The Phantom Creeps may be an empty, ephemeral entertainment, but I like to think it is also an acute allegory for all human experience. There are various glowing meteorites of uncertain significance in this world to be collected (Bela Lugosi DVDs? Relationships? Ikea furniture?); people covet them, they are stolen, they are stolen back; they are lost...meanwhile, confused, seeking narrative resolution, we wander about the earth, perhaps invisibly...there are things people say we don't understand, there are cliffhangers at regular intervals, perhaps some evil laughter, maybe your robot explodes, and then your personal 12 episodes are all over. The end. 

Yes, as I have demonstrated to you here, The Phantom Creeps is far more profound than anything Samuel Beckett ever wrote, and, besides, it features Bela Lugosi in a false beard. 

You will find this serial in THE HOUSE OF COBWEBS.

Saturday, 2 May 2009

Nobody likes... Freddy

Because you didn't demand it: the first in an occasional series focussing on the worst, feeblest, most unloved, entirely critically unregarded, most mediocre and/or weird, forgottenest comics of yesteryear. We begin with Freddy issue 47, Charlton Comics, 1965. 

Yes, dear reader. There were 47 issues of Freddy. According to the indicia, it was published four times a year. Freddy was running for more than ten years. People bought this - regularly? Where are all the Freddy readers gone, long time passing? Where are all the thousands of copies of this and each of the preceding 46 issues? All destroyed?

Freddy is a lame rip off of the popular teen humour Archie comics: Freddy's hair is black, whereas Archie's is kind of red; Freddy's pal is fat, hirsute, yeucchy 'Stuff' (as seen on the delightful cover), whereas Archie's pal is Jughead. Archie has two gals on the go, virtuous Betty and sultry Veronica (the lucky stiff) whereas Freddy seems to go nuts over a wide array of interchangeable bimbo-girls. Dan De Carlo did a great job on the art for a lot of the Archie comics; Jon D'Agostino provides an inferior - though occasionally mildly deranged - carbon-copy of his style for Freddy.

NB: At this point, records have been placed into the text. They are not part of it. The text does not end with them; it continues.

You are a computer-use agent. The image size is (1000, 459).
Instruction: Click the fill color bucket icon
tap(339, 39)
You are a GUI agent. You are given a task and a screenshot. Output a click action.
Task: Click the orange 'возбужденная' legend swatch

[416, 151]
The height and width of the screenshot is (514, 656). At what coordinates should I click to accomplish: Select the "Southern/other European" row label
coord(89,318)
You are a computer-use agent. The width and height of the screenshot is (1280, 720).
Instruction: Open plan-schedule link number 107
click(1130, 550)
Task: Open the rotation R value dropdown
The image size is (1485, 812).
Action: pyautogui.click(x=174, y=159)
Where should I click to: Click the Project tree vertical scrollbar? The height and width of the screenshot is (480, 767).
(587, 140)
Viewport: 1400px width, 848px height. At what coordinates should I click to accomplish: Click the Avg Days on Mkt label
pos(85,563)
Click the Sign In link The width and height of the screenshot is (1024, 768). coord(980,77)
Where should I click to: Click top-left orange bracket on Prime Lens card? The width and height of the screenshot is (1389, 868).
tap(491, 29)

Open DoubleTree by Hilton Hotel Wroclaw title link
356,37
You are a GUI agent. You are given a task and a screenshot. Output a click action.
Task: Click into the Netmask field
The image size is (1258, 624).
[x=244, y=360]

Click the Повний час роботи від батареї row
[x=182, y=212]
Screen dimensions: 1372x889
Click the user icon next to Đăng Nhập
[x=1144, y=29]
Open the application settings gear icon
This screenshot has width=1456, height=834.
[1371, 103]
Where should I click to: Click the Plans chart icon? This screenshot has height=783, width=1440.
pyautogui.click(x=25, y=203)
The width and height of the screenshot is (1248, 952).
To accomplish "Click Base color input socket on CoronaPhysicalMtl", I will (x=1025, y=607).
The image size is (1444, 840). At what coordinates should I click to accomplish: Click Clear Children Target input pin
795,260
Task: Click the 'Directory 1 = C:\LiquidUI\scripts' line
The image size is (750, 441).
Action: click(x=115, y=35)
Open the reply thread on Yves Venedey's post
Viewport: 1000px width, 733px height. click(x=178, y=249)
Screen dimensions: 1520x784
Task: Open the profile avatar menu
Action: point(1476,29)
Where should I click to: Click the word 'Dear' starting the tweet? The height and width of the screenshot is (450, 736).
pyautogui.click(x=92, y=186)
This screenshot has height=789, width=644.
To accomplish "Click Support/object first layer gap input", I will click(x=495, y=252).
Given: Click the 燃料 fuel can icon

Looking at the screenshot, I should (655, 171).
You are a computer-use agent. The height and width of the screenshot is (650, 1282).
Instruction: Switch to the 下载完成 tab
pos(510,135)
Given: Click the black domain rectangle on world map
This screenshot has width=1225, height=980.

Charlton Comics Give You More! it says at the top of every page. But you might find that you'd like less. One thing's quickly apparent: Freddy and his pal Stuff are odious creeps. Incidentally, that gal in the beret appears to have some serious upper-body issues. 

The stories revolve around the same kind of teen stuff that the Archie comics do, but they don't make much sense; and they have an added edge of charmlessness and raging libido, strangely at odds with their approval by the Comics Code Authority. I suspect that the CCA couldn't be bothered to wade through these. Or else how would a bizarre scene with a sex-crazed dress designer get through? 
And what's going on with these European stereotypes?

Did I mention that the comic also includes a story about smelly moustaches? That must have had a wide appeal.

And once you've enjoyed this charming tale, how about a pet monkey? Just flip to the advertisements...

You could even feed them on lollipops. Just imagine all the darling little confectionery-choked monkey-corpses buried in the backyards of 1960s suburban America. And if killing a monkey is too much effort, how about saving some money on hair cuts?

What a load of old rubbish Freddy was. If you know where I can obtain copies of the other 46 issues, please get in touch.

You'll find this comic - filed under "misguided comic cover images featuring obese skaters" - in the HOUSE OF COBWEBS.